4. Be honest, learn from your mistakes


Of course, bonds of trust can easily be broken if a business doesn’t learn from its mistakes. There’s an old maxim in financial services: "Past performance is no guide to the future". But when it comes to creating customer experiences that fit with our customer’s thinking and stage in life, then past performance – or past experience – absolutely is a guide to the future.

One of the biggest tests of our ability to meet our customers’ needs happened in April 2015. On the day new pensions freedoms were introduced – where people had more flexibility to choose what they did with their pension savings – we knew we needed to be ready to answer more calls and more online enquiries than usual. In fact, we got our highest level of calls ever!

Dealing with that type of demand meant a very fast learning curve. Thanks to the way we work together (we’re big on collaboration) we’d drafted in help from other teams to get our customers the information and help they wanted. What we learned from this informs how we work in the future. The key is to be honest about what’s happened, why it happened and then put the learnings in place for the future.

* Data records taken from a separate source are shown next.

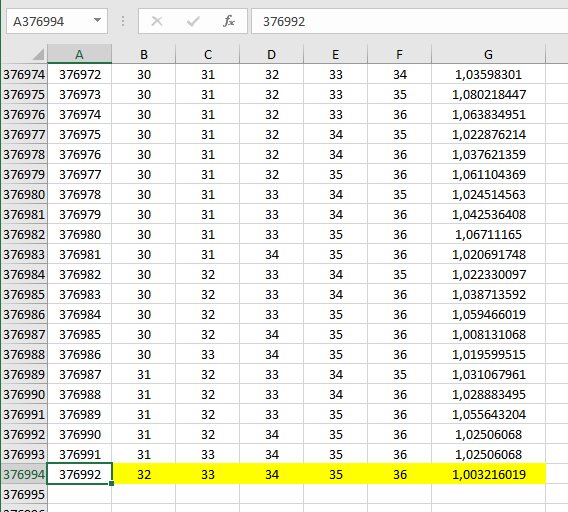Click the fill handle of the active cell
This screenshot has height=512, width=568.
(x=111, y=483)
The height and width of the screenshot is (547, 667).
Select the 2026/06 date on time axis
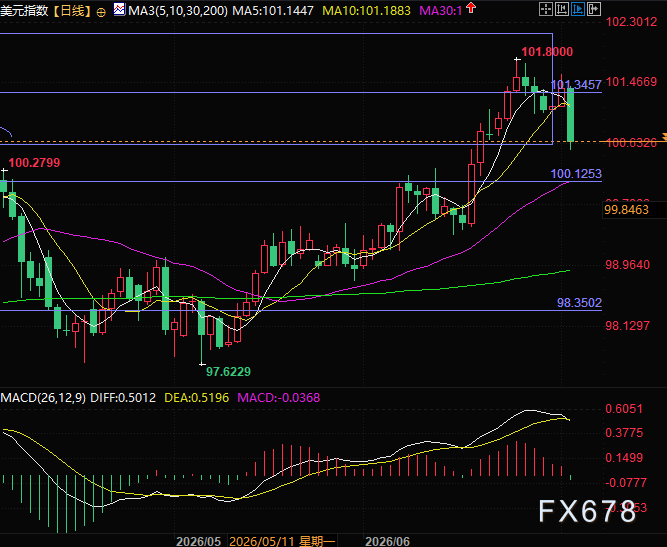click(387, 541)
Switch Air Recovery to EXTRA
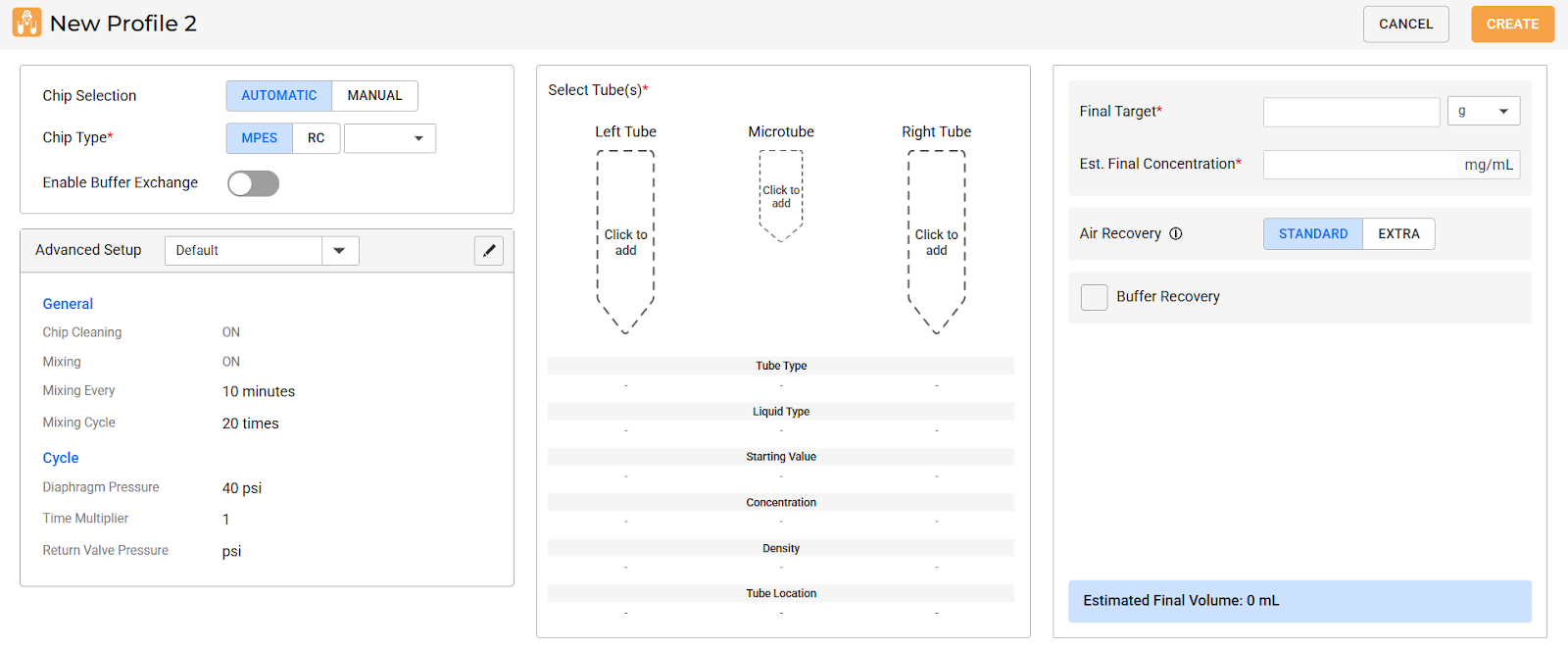The width and height of the screenshot is (1568, 649). click(x=1398, y=234)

Trust is renewed every day

What we’ve learned in applying these truths is, the more we get to know what our customers think about savings and how they feel about planning their financial lives, the more we can adapt the experiences we create for them.

And it’s through that continuous process of listening, understanding and adapting that trust bonds are created. But we know trust can disappear in a day. It makes our work challenging but, on a personal level, it’s also a lot of fun and very rewarding.

The last thing I wanted to mention was people. Having a great team around you, who share your enthusiasm, who understand the journey they are on and how these truths I’ve listed can all play a part on building loyalty, makes coming to work such a rewarding experience.